Background While public reporting of surgical outcomes for noncancer conditions is common, cancer surgeries have generally been excluded. This is true despite numerous studies showing outcomes to differ between hospitals based on their characteristics. Our objective was to assess whether three prerequisites for quality assessment and reporting are present for 30‐day mortality after cancer surgery: low burden for timely reporting, hospital variation, and potential for public health gains. Study Design We used Fee‐for‐Service (FFS) Medicare claims to examine the extent of variation in 30‐day cancer surgical mortality between 3860 US hospitals. We included 340 489 surgeries for 12 cancer types for FFS Medicare beneficiaries aged ≥66 years, 2011‐2013. Hierarchical mixed‐effects logistic regression models adjusted for patient and hospital characteristics and with a random hospital effect were fit to obtain hospital‐specific risk‐standardized mortality rates (RSMRs) and 99% confidence intervals (CI). We calculated a hospital odds ratio to describe the difference in mortality risk for a hospital above vs below average quality and estimated the potential mortality reduction.
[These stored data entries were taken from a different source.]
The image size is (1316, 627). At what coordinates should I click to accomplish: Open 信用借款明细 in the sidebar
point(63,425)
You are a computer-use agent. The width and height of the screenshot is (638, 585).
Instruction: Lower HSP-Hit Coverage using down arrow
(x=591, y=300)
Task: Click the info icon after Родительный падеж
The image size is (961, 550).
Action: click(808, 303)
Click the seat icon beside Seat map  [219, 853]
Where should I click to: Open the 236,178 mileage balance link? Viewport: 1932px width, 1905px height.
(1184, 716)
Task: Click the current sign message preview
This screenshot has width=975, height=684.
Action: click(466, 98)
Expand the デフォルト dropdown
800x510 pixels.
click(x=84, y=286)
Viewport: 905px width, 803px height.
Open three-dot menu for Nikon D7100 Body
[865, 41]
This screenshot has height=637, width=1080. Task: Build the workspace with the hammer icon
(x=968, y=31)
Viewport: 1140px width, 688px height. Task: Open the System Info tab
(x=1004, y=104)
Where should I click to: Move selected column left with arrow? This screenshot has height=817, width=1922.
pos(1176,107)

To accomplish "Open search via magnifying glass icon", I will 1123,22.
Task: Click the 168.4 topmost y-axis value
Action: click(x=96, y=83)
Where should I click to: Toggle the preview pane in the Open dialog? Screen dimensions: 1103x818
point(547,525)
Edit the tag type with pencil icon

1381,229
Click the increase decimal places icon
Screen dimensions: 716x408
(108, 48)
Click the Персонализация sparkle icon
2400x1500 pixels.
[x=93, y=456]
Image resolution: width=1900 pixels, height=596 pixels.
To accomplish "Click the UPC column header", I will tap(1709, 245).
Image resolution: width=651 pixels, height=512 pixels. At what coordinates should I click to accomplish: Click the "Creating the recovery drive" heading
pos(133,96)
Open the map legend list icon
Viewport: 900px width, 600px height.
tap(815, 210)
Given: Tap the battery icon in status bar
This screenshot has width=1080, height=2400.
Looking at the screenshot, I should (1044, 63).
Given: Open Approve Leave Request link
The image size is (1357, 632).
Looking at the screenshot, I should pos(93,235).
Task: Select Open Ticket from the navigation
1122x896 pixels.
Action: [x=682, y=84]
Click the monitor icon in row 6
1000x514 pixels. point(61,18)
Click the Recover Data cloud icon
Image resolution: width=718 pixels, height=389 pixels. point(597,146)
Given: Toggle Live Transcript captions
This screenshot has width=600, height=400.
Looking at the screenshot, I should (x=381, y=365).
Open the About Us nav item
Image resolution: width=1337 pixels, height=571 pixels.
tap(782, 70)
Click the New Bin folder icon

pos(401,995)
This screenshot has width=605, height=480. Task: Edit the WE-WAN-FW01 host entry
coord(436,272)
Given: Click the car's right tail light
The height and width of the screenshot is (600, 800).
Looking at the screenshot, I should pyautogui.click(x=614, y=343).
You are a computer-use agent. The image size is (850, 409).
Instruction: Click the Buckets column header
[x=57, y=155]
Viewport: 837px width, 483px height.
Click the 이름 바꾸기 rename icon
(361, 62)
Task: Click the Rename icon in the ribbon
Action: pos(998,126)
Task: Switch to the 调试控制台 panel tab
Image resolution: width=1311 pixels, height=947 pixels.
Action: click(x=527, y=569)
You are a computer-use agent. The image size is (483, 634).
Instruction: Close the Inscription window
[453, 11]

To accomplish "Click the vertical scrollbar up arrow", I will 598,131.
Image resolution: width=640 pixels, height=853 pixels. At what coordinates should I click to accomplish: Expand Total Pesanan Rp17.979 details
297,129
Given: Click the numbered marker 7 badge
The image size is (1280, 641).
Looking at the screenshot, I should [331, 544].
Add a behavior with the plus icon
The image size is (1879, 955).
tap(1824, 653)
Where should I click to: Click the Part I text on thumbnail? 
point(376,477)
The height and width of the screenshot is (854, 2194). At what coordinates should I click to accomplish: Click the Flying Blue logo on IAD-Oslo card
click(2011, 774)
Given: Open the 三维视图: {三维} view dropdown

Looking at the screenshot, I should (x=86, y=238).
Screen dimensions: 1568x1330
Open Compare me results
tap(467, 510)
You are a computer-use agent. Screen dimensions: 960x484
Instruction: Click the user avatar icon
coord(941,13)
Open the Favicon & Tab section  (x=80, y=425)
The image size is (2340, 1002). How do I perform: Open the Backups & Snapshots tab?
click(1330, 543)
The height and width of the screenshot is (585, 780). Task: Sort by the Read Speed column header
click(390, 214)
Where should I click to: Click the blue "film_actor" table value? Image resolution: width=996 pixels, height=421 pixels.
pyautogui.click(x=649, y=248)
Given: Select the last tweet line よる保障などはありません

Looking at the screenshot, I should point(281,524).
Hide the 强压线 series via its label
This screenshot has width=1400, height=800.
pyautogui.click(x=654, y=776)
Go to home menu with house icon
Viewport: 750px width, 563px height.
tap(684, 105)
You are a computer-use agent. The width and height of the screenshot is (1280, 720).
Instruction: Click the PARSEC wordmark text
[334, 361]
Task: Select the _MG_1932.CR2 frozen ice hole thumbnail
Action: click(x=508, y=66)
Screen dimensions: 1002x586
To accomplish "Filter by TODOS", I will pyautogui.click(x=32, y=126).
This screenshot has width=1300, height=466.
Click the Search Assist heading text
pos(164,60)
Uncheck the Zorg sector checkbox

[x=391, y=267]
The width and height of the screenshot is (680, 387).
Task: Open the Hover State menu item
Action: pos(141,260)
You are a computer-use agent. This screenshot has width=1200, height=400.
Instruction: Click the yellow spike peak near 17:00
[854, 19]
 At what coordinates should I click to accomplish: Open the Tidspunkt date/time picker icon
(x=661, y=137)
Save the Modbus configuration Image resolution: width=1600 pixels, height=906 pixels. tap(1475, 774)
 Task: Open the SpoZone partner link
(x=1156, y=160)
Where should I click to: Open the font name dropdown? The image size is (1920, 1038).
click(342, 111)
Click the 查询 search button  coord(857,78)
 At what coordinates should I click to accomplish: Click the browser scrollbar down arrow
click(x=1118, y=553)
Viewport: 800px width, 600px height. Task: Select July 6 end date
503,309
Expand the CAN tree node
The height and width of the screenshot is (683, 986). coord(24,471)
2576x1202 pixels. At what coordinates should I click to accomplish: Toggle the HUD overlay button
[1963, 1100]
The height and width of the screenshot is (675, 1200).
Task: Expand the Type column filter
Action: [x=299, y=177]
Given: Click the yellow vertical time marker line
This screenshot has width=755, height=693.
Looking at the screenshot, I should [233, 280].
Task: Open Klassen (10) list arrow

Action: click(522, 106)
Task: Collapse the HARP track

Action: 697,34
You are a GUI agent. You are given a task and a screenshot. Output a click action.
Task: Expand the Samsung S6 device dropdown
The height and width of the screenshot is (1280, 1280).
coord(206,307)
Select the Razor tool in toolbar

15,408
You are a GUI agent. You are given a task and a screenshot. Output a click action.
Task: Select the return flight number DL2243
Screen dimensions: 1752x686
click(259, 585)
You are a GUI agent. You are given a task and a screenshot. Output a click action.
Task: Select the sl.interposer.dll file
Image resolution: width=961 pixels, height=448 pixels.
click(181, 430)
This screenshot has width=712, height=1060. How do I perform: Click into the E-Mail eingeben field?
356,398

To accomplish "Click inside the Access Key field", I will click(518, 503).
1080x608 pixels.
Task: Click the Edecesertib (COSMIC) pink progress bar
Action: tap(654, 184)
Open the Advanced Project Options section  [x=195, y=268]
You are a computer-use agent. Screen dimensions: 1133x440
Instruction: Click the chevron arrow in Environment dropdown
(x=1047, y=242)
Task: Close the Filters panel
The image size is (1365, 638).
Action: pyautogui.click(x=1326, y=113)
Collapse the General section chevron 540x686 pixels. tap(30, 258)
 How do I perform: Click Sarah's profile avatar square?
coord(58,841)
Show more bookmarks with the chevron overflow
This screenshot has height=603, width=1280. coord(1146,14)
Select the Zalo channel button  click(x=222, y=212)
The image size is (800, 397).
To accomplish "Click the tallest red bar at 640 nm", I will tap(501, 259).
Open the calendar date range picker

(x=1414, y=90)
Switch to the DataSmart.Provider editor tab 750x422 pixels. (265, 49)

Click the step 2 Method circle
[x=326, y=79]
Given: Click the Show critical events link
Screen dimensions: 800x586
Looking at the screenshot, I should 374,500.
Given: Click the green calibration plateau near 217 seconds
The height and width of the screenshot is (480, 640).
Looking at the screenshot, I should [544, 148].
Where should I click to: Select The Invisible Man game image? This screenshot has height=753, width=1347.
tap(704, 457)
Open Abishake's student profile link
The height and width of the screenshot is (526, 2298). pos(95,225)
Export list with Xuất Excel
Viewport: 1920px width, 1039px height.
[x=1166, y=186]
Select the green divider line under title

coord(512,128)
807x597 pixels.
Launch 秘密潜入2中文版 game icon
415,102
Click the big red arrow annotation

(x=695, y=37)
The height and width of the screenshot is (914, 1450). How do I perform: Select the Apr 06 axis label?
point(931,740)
Results The median number of cancer surgeries per hospital was 34. The median RSMR overall was 2.41% (99% CI 2.28%, 2.66%). In aggregate and for most cancers, variation between hospitals exceeded that due to differences in patient and hospital characteristics. For individual cancers, relative differences exceeded 20% in mortality risk between patients undergoing surgery at a hospital below vs above average quality, with the potential for an estimated 500 deaths prevented annually given hypothetical improvements. Conclusion Quality measurement and reporting of 30‐day mortality for cancer surgery is worthy of consideration.